Let’s take an example. We want to identify a neo-Nazi supporter who is about to commit a violent act. If we don’t identify that person, which is called false negative (forgive me if I get the terminology wrong), we also having a certain social cost of not catching that person so they don’t commit something. Whereas let’s say another case where we falsely identify certain people as belonging to a category. Let’s say we are looking at ISIS supporters, but then we start profiling a broader community of people who might not be supporting them, we are then also creating suspect communities. In these both cases, we are dealing with a certain kind of trade-off between, I think one of the participants of the workshop said it really well, that this is something that we cannot solve by the technological considerations. But this trade-off works according to ideas of privacy and all kinds of other issues that we want to bring in there. 

In a way, I think, answering to your question in a roundabout way – again, I don’t want to go into the diversity of different motivations of why people go into extremism research – but there is the risk that we need to also look at what is involved in this kind of performative act of dealing with communities as extremist or something else. And what comes out of that. I don’t know if that kind of answers your question in a roundabout way. 

Eugenia Siapera (00:30:15)

Yeah, or probably created more questions. Because I suppose, it’s one thing to come up with a false positive or false negative, but I wonder, in general, in social science methodology is we have these kinds of concepts that I suppose are helpful in helping us understand the value of the methods and the value of the research. And I’m talking now about the concept – or the construct if you want – of validity, to what extent the methods are doing what they’re saying they’re doing. So it’s not only that they may not be as accurate, but in general, are they actually doing what they’re saying they’re doing? 

So this kind of validity that I suppose in more qualitative research, for example, in content analysis, you get people to agree, or you used to other kinds of proxies, give it to people who will know and then you check the validity, but what kinds of procedures are followed to ensure or to approach any kind of validity of these methods?

Matti Pohjonen (00:31:15)

Yeah, so again, I think there is the challenge of generalising that there is one form of validity that would be used. I think we then once we go into the idea of different debates on validity, for instance, inter-coder reliability, or I think it’s called face validity, all of these bringing different elements into the situation.

I think we can pick up the idea of ground truth slightly later. But what I’m interested in here, and we can then start generalising this, if you look at the idea of extremism, in a way, that we are trying to identify certain debates with a certain purpose. What, in fact, are we trying to do when we’re trying to identify certain things? We’re trying to come up with the classification, something belongs to a category, and something doesn’t belong to a category. Oftentimes, the way this becomes validated that we need to have a certain… I’ll have to bring in the ground truth to explain this in proper order. So the way that we are validating if something belongs to a category, we need to have this idea of ground truth, based on which, we determine what is the category.

§ Supplied material
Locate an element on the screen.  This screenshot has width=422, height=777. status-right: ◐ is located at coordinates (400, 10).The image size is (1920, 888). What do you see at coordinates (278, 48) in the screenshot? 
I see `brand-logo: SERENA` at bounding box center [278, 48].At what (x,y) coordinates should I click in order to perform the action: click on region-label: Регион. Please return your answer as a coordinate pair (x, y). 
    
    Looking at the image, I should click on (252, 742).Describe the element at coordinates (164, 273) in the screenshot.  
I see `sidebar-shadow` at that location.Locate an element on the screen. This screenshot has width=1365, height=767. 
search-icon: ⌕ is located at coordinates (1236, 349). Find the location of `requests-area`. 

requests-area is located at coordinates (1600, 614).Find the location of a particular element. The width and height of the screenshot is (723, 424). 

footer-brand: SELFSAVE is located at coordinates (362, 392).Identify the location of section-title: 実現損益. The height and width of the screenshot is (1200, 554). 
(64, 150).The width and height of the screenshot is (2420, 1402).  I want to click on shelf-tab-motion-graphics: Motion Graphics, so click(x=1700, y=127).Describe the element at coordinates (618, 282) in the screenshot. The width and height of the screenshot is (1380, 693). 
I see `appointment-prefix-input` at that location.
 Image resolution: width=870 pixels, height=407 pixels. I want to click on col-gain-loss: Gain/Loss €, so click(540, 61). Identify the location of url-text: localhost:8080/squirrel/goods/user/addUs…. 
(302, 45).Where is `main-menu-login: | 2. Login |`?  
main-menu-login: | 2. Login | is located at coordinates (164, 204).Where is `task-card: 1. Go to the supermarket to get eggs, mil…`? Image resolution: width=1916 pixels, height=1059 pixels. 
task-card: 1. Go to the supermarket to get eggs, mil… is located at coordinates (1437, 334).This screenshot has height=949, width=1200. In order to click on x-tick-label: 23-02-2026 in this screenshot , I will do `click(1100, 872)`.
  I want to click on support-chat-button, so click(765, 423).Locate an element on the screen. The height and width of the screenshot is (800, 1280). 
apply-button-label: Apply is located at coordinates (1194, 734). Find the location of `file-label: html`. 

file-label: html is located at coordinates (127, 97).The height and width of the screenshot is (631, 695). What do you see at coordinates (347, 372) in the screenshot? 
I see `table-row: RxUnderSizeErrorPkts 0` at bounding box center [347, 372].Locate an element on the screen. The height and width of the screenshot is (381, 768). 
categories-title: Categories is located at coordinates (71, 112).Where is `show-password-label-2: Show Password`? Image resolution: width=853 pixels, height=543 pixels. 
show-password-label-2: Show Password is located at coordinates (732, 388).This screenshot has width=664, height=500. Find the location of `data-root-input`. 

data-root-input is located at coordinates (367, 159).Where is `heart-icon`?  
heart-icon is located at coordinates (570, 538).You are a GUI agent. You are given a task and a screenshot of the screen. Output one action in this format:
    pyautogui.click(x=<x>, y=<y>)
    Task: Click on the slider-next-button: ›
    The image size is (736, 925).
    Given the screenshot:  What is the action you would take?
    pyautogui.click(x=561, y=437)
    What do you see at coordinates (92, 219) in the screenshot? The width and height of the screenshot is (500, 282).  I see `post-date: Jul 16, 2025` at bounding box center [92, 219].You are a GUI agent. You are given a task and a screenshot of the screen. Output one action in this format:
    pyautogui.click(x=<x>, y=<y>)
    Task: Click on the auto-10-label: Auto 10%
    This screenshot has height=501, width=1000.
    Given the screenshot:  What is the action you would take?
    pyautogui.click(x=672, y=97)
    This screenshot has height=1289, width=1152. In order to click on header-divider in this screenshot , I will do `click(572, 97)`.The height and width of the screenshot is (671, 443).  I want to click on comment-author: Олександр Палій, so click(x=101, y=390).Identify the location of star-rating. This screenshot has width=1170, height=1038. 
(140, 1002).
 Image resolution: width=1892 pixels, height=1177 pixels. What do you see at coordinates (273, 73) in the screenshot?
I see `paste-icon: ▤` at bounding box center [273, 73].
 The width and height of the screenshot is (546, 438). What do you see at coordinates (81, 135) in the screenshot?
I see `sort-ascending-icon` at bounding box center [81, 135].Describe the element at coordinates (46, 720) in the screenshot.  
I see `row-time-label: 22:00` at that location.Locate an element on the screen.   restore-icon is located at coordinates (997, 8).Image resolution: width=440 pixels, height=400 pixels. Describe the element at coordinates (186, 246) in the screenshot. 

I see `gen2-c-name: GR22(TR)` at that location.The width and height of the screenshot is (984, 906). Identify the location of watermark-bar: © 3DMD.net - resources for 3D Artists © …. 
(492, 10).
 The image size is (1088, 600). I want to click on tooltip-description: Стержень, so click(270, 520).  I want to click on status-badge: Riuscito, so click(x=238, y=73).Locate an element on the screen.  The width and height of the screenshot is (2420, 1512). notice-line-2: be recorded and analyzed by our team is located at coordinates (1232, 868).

§ What to work on
1. According to the transcript, what concept does Eugenia Siapera describe as the extent to which methods are doing what they say they're doing?
2. Rewrite the transcript passage starting at "In a way, I" and ending at "a roundabout way.", putting "indirect" wherever "roundabout" appears.

§ Your responses
1. Validity.

2.
In a way, I think, answering to your question in a indirect way – again, I don’t want to go into the diversity of different motivations of why people go into extremism research – but there is the risk that we need to also look at what is involved in this kind of performative act of dealing with communities as extremist or something else. And what comes out of that. I don’t know if that kind of answers your question in a indirect way.